Copulative compounds are compounds which have two semantic heads.
Appositional compounds refer to lexemes that have two (contrary) attributes which classify the compound.
Type Description Examples endocentric A+B denotes a special kind of B darkroom, smalltalk exocentric A+B denotes a special kind of an unexpressed semantic head skinhead, paleface (head: 'person') copulative A+B denotes 'the sum' of what A and B denote bittersweet, sleepwalk appositional A and B provide different descriptions for the same referent actor-director, maidservant
Most natural languages have compound nouns.
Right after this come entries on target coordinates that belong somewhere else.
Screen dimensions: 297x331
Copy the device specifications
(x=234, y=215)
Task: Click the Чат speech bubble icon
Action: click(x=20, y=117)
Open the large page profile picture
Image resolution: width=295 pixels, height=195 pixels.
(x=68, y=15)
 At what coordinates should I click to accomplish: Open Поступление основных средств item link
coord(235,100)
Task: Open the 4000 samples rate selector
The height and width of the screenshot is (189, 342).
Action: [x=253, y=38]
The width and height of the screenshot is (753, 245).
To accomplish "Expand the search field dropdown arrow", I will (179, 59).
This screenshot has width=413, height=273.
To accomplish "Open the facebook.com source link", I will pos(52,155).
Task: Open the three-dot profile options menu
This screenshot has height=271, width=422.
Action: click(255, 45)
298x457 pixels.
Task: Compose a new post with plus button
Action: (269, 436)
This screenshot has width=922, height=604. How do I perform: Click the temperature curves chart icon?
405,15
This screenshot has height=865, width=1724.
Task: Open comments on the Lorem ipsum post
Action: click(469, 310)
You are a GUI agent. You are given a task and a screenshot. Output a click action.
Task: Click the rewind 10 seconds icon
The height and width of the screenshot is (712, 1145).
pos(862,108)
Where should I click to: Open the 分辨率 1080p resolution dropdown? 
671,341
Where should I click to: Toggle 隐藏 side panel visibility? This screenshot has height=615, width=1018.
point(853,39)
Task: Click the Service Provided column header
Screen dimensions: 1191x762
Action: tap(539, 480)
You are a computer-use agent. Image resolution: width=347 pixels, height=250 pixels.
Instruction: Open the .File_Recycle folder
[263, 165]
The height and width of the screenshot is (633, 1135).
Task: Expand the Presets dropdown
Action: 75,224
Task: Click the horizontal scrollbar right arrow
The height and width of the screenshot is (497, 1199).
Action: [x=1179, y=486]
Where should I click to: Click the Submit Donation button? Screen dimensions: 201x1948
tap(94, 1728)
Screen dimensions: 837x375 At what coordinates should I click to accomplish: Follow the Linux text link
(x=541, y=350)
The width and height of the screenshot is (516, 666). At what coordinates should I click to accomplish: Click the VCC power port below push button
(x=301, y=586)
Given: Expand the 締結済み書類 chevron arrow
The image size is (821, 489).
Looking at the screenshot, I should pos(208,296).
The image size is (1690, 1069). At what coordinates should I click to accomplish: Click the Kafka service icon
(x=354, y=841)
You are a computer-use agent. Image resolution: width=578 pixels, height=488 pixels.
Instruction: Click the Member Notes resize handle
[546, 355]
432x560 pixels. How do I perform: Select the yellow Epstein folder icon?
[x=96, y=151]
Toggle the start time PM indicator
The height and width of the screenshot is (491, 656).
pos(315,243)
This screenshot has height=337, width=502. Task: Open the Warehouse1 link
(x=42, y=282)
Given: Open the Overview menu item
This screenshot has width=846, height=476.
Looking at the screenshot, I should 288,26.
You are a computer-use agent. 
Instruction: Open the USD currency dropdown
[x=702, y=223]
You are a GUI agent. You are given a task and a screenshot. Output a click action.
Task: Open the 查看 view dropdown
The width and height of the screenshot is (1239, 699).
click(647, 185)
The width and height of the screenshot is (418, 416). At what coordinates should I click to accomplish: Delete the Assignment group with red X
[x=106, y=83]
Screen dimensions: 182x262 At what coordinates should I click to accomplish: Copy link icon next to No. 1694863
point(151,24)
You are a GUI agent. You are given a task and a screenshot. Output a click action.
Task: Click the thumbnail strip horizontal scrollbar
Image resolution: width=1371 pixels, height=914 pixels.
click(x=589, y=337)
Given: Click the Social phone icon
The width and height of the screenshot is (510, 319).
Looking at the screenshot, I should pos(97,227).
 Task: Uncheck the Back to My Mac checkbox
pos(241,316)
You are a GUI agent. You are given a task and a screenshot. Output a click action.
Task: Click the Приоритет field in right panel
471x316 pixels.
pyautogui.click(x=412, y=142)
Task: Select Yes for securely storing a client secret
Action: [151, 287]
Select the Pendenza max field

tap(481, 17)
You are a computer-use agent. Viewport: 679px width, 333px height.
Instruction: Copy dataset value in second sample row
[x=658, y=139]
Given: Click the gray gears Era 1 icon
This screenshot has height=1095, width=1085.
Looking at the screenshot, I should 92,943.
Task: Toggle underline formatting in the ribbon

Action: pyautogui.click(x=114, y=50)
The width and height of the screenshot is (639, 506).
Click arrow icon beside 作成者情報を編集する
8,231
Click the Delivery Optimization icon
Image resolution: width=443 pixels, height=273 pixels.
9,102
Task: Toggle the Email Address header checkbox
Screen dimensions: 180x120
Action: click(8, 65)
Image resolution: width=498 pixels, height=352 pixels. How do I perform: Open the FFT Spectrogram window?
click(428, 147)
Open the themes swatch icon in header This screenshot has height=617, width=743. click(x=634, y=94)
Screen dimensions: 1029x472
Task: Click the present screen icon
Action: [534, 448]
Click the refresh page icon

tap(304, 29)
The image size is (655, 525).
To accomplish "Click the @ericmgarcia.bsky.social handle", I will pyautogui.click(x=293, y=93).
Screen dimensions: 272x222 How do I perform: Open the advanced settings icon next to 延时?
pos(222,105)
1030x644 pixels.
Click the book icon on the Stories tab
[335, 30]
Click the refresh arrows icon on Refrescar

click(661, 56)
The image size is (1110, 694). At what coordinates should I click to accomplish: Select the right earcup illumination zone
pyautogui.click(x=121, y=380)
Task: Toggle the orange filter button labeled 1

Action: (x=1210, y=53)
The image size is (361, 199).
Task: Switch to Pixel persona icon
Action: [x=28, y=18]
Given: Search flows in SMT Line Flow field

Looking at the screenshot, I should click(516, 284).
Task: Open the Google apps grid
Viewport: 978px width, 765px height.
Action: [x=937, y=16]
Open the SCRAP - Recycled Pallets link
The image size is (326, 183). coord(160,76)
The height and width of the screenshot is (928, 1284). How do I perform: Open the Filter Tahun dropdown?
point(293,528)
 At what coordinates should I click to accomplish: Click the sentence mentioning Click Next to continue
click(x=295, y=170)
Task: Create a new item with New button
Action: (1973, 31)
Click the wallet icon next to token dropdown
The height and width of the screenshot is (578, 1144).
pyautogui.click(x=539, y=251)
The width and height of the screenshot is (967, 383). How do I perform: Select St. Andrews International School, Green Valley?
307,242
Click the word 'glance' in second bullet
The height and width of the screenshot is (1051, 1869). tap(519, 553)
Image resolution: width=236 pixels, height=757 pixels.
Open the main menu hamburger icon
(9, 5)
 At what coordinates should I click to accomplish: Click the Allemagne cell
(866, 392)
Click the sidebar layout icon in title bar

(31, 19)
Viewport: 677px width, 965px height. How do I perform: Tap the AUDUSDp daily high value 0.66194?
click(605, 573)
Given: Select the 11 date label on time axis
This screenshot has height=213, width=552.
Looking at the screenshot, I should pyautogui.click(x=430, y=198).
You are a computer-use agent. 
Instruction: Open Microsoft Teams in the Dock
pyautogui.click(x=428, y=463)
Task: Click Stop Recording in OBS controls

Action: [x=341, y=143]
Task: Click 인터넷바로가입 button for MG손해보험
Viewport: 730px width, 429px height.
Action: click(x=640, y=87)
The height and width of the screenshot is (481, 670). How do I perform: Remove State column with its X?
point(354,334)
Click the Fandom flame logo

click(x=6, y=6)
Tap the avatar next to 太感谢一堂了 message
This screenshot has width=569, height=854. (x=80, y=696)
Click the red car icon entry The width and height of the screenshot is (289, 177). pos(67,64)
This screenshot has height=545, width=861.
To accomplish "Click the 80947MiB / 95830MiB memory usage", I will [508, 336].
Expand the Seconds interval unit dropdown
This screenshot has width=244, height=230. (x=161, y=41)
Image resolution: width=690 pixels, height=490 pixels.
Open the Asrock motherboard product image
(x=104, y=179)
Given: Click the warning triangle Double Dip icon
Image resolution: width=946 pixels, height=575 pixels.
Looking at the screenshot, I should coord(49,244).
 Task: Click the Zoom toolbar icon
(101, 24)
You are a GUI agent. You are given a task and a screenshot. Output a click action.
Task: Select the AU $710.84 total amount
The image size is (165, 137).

The positioning of the words (i. e. the most common order of constituents in phrases where nouns are modified by adjectives, by possessors, by other nouns, etc.) varies according to the language. While Germanic languages, for example, are left-branching when it comes to noun phrases (the modifiers come before the head), the Romance languages are usually right-branching.
In French, compound nouns are often formed by left-hand heads with prepositional components inserted before the modifier, as in chemin-de-fer 'railway' lit. 'road of iron' and moulin à vent 'windmill', lit. 'mill (that works)-by-means-of wind'.
In Turkish, one way of forming compound nouns is as follows: yeldeğirmeni ‘windmill’ (yel: wind, değirmen-i:mill-possessive); demiryolu 'railway'(demir: iron, yol-u: road-possessive).
A type of compound that is fairly common in the Indo-European languages is formed of a verb and its object, and in effect transforms a simple verbal clause into a noun.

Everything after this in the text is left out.